American mathematician (1919–1985)

Julia Hall Bowman Robinson (December 8, 1919 – July 30, 1985) was an American mathematician noted for her contributions to the fields of computability theory and computational complexity theory—most notably in decision problems. Her work on Hilbert's tenth problem (now known as Matiyasevich's theorem or the MRDP theorem) played a crucial role in its ultimate resolution. Robinson was a professor at UC Berkeley, the first female mathematician to be elected to the National Academy of Sciences, and a 1983 MacArthur Fellow.

== Early years ==
Robinson was born in St. Louis, Missouri, the daughter of Ralph Bowers Bowman and Helen (Hall) Bowman. Her father owned a machine equipment company while her mother was a school teacher before marriage. Her mother died when Robinson was 2 years old and her father remarried. Her older sister was the mathematical popularizer and biographer Constance Reid and her younger sister is Billie Comstock.

When she was 9 years old, she was diagnosed with scarlet fever, which was shortly followed by rheumatic fever. This caused her to miss two years of school. When she was well again, she was privately tutored by a retired primary school teacher. In just one year, she was able to complete fifth, sixth, seventh and eighth year curriculum. While in junior high school, she was given an IQ test in which she scored a 98, a couple points below average, which she explains away as being "unaccustomed to taking tests". Nevertheless, Julia stood out in San Diego High School as the only female student taking advanced classes in mathematics and physics. She graduated high school with a Bausch-Lomb award for being overall outstanding in science.

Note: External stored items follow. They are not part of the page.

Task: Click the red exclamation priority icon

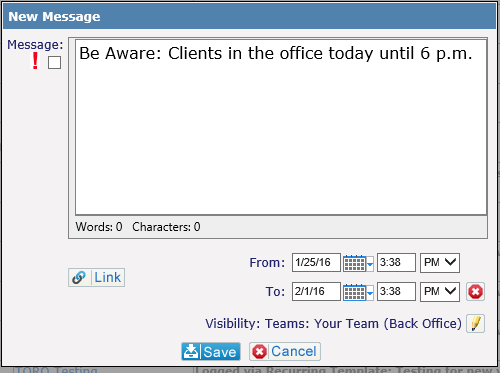Action: (35, 61)
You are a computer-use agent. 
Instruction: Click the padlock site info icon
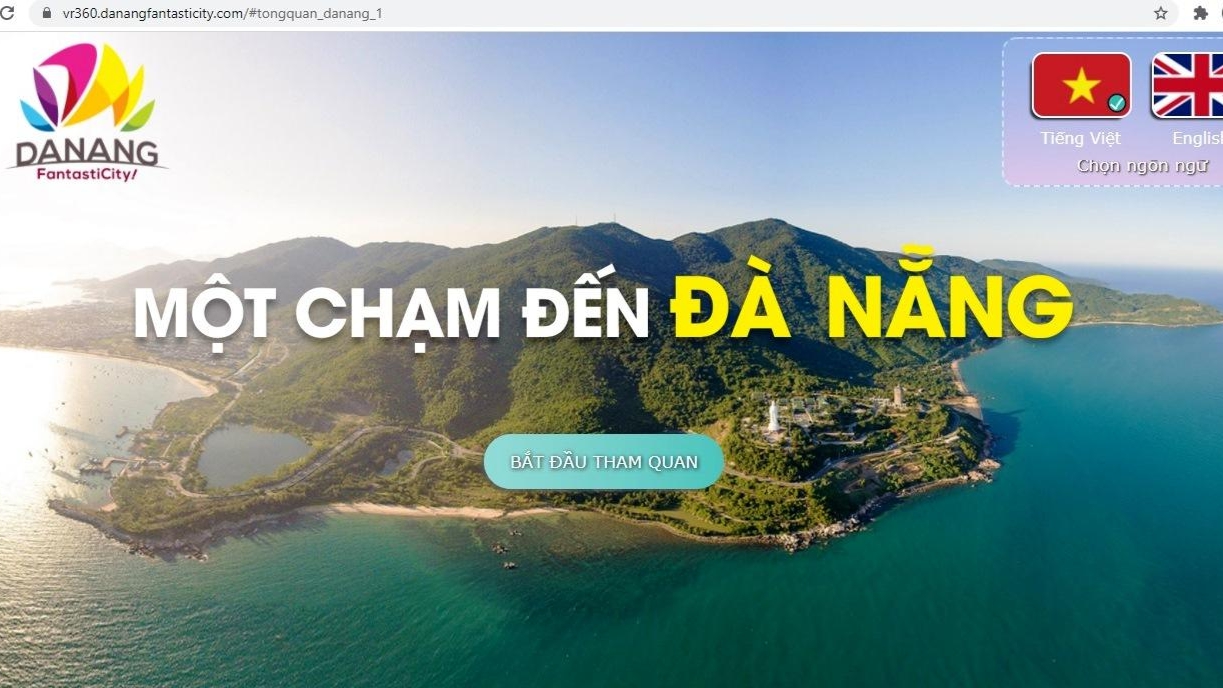click(45, 13)
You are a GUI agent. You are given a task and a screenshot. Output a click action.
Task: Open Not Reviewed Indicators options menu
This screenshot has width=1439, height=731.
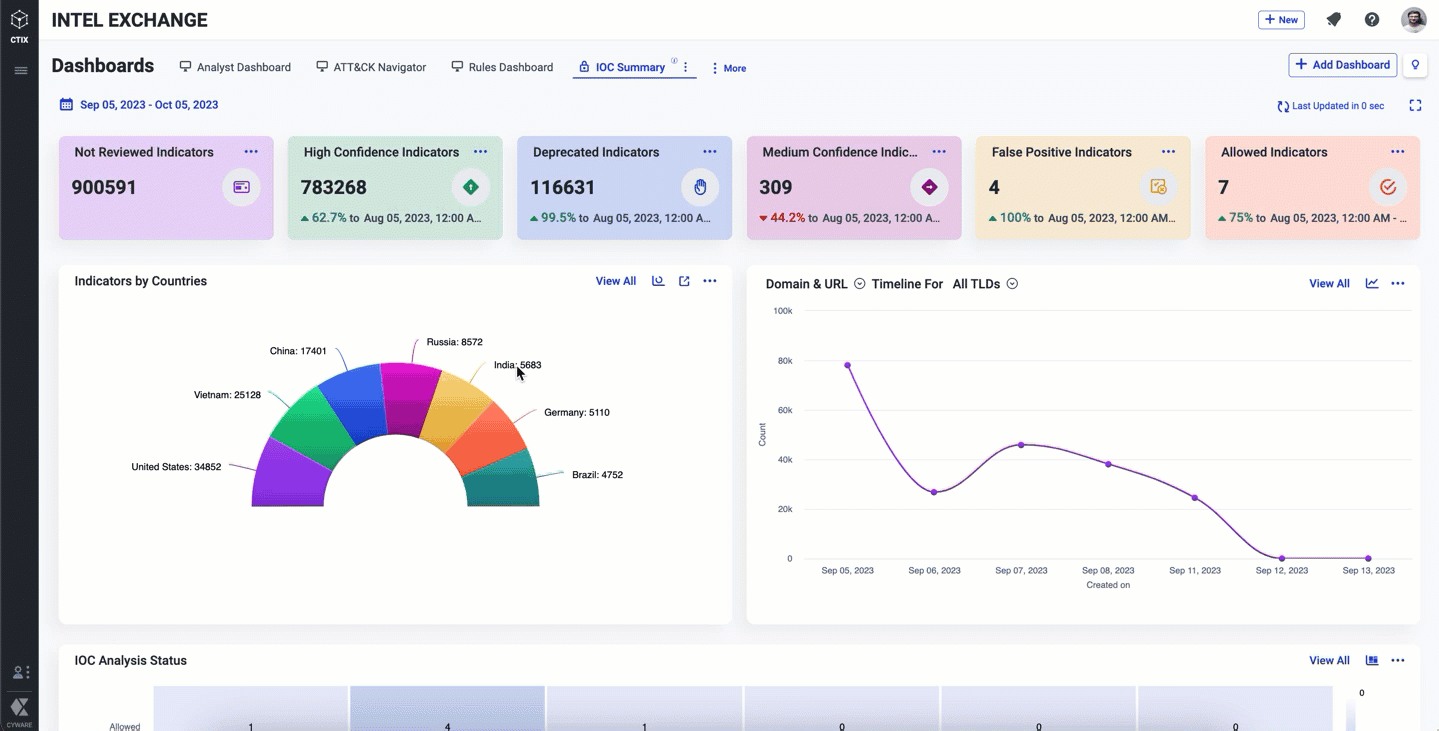251,152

In 1936, Robinson entered San Diego State University at the age of 16. Dissatisfied with the mathematics curriculum at San Diego State University, she transferred to University of California, Berkeley in 1939 for her senior year. Before she was able to transfer to UC Berkeley, her father committed suicide in 1937 due to financial insecurities. She took five mathematics courses in her first year at Berkeley, one being a number theory course taught by Raphael M. Robinson. She received her BA degree in 1940, and later married Raphael in 1941.

==Mathematical contributions==

After graduating, Robinson continued in graduate studies at Berkeley. As a graduate student, Robinson was employed as a teaching assistant with the Department of Mathematics and later as a statistics lab assistant by Jerzy Neyman in the Berkeley Statistical Laboratory, where her work resulted in her first published paper, titled "A Note on Exact Sequential Analysis".

Robinson received her PhD degree in 1948 under Alfred Tarski with a dissertation on "Definability and Decision Problems in Arithmetic".
Her dissertation showed that the theory of the rational numbers was an undecidable, by demonstrating that elementary number theory could be defined in terms of the rationals. (Elementary number theory was already known to be undecidable by Gödel's first incompleteness theorem.)

Here is an excerpt from her thesis:"This consequence of our discussion is interesting because of a result of Gödel which shows that the variety of relations between integers (and operations on integers) which are arithmetically definable in terms of addition and multiplication of integers is very great. For instance from Theorem 3.2 and Gödel's result, we can conclude that the relation which holds between three rationals A, B, and N if and only if N is a positive integer and A=B^{N} is definable in the arithmetic of rationals."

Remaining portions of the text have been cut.